Si vous n’adoptez pas le paragraphe que je propose, vous rendrez impossible toute importation de grains parce que je ne sais quel est le négociant ou le spéculateur, qui fera venir dans la Belgique des cargaisons de grains, puisque, en cas qu’une partie des grains soit avariée, il ne pourra la livrer à la consommation, même en payant le double droit.
Je vous ferai remarquer que le double droit est tellement fixe, tellement exorbitant, que mon amendement n’offre aucun danger pour l’économie de la loi ; cet amendement donne seulement le moyen au négociant de se débarrasser des cargaisons avariées.
M. Meeus. - Je demanderai à M. le rapporteur qu’il veuille bien nous expliquer ce qu’il entend par le double droit.
Je fais une autre observation, c’est que l’amendement me paraît irrationnel. M. le rapporteur vous a dit : Quelqu’un aura une partie de grains avariée ; il ne pourra la vendre, il ne pourra la conserver en entrepôt, et force lui sera de la jeter à la mer. Cet inconvénient existera toujours avec le double droit : si, par exemple, le prix moyen des grains en Belgique est de 12 fr., et que les grains avariés, comme je crois pouvoir l’assurer, subissent une perte de moitié, s’il faut payer le double droit, ce que le négociant aura de mieux à faire, ce sera encore de les jeter à la mer.
M. Coghen, rapporteur. - Je crois m’être bien expliqué dans mon amendement sur ce que j’entends par le double droit ; j’entends, non le double du droit, mais le double droit établi par la présente loi.
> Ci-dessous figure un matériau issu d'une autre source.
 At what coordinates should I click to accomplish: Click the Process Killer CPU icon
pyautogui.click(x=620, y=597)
Cela me paraît assez clair.
On dit : la faculté que vous voulez accorder est illusoire. Non, il n’en est pas ainsi. Il est telle partie de grains qui peut entrer avec une légère avarie. Le droit qu’on frapperait n’étant que de 6 fr. pour le froment et 3 francs pour le seigle, il y aura une différence entre ce droit et la valeur de la marchandise, de telle manière qu’on pourra tirer une valeur quelconque du grain avarié.
M. Eloy de Burdinne. - Je ne puis adopter l’amendement qui vous est proposé.
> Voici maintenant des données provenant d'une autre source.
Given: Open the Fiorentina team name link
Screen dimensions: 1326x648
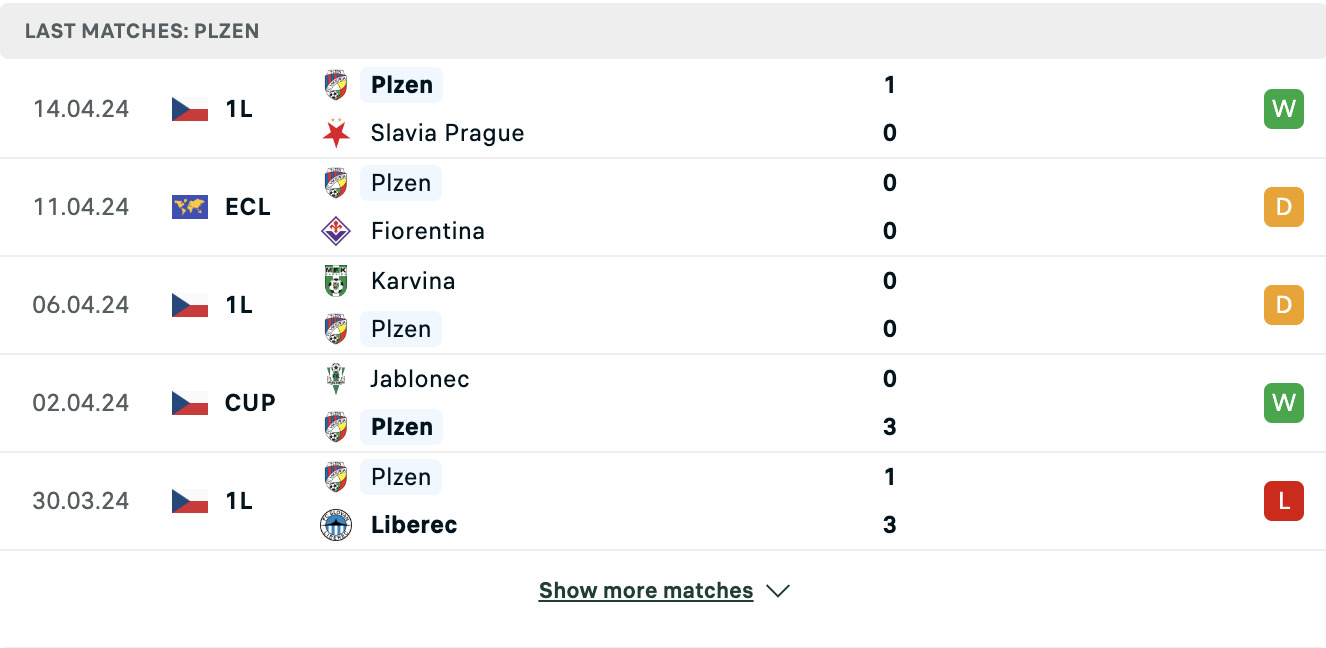Looking at the screenshot, I should click(x=427, y=231).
Si le grain avarié était du froment, que ferait le marchand ? Bien certainement il ne pourrait le vendre, lorsque les grains sont à si bas prix : croyez-vous qu’on voudrait payer du froment avarié 10, 11 francs, tandis qu’on peut en avoir du bon pour 12 francs ? Il n’y aurait que les imbéciles qui pourraient acheter de la cochonnerie. (On rit.)
Savez-vous ce qui résulterait de l’amendement s’il était adopté ? C’est qu’on introduirait des grains gâtés dans le pays, et que sous prétexte d’avarie, on y introduirait tous les grains possibles. Je ne pourrai jamais donner mon consentement à la proposition de M. le rapporteur, car elle donnerait lieu à la fraude et annulerait la loi.
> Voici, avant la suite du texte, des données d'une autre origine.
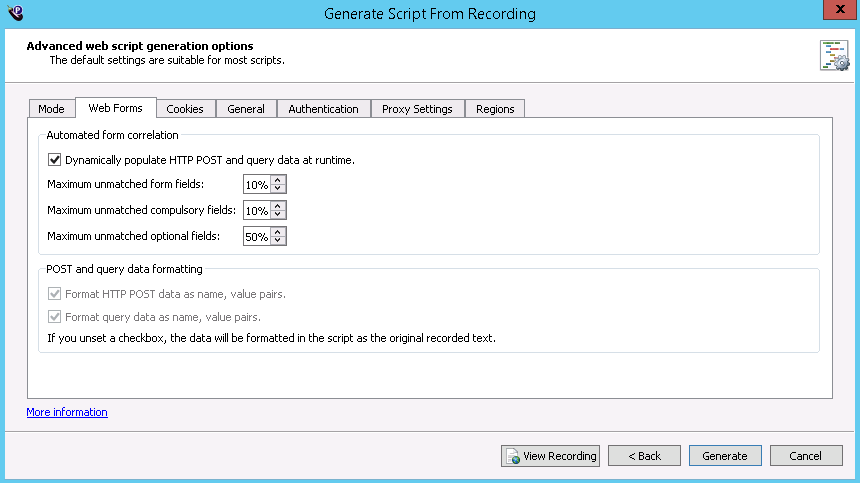860x483 pixels.
Task: Click the script settings icon in header
Action: click(x=833, y=56)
Je soutiens que le système hollandais est plus libéral que le nôtre, et que les navires qui auront des grains avariés pourront aller en Hollande.
M. A. Rodenbach. - Je me prononcerai aussi contre l’amendement, car il aurait pour résultat de favoriser infiniment la fraude, et de faire introduire dans le pays de mauvais grains. Je rappellerai à cette occasion qu’en 1817 nous avions du seigle sur nos marchés qui nuisait à la santé, et qui ne pouvait même être donné aux animaux.
M. Coghen, rapporteur. - Messieurs, si j’ai proposé mon amendement c’est pour rendre la loi moins restrictive. On ne veut pas de cet amendement, je prédis qu’il n’y aura plus d’importation de grains par des navires.
M. Eloy de Burdinne fait voyager les navires de Belgique en Hollande avec beaucoup de facilité, mais il ignore que les Hollandais ne reçoivent rien venant directement de chez nous.
M. Eloy de Burdinne. - Je parle seulement de navires venant du nord.
- L’amendement de M. Coghen est mis aux voix et non adopté.
L’article 2 est adopté.
« Art. 3. Toute quantité de grains livrée frauduleusement à la consommation, soustraite au régime de restriction ci-dessus ou détournée de l’exportation ou du transit déclaré, rendra, dans les cas prévus par les deux articles précédents, le contrevenant, ainsi que la propriétaire ou le détenteur, sauf leur recours l’un envers l’autre, solidairement responsables de la contravention et du paiement d’une amende égale au double de la valeur de l’objet détourné, suivant le prix du jour où le fait aura été constaté. »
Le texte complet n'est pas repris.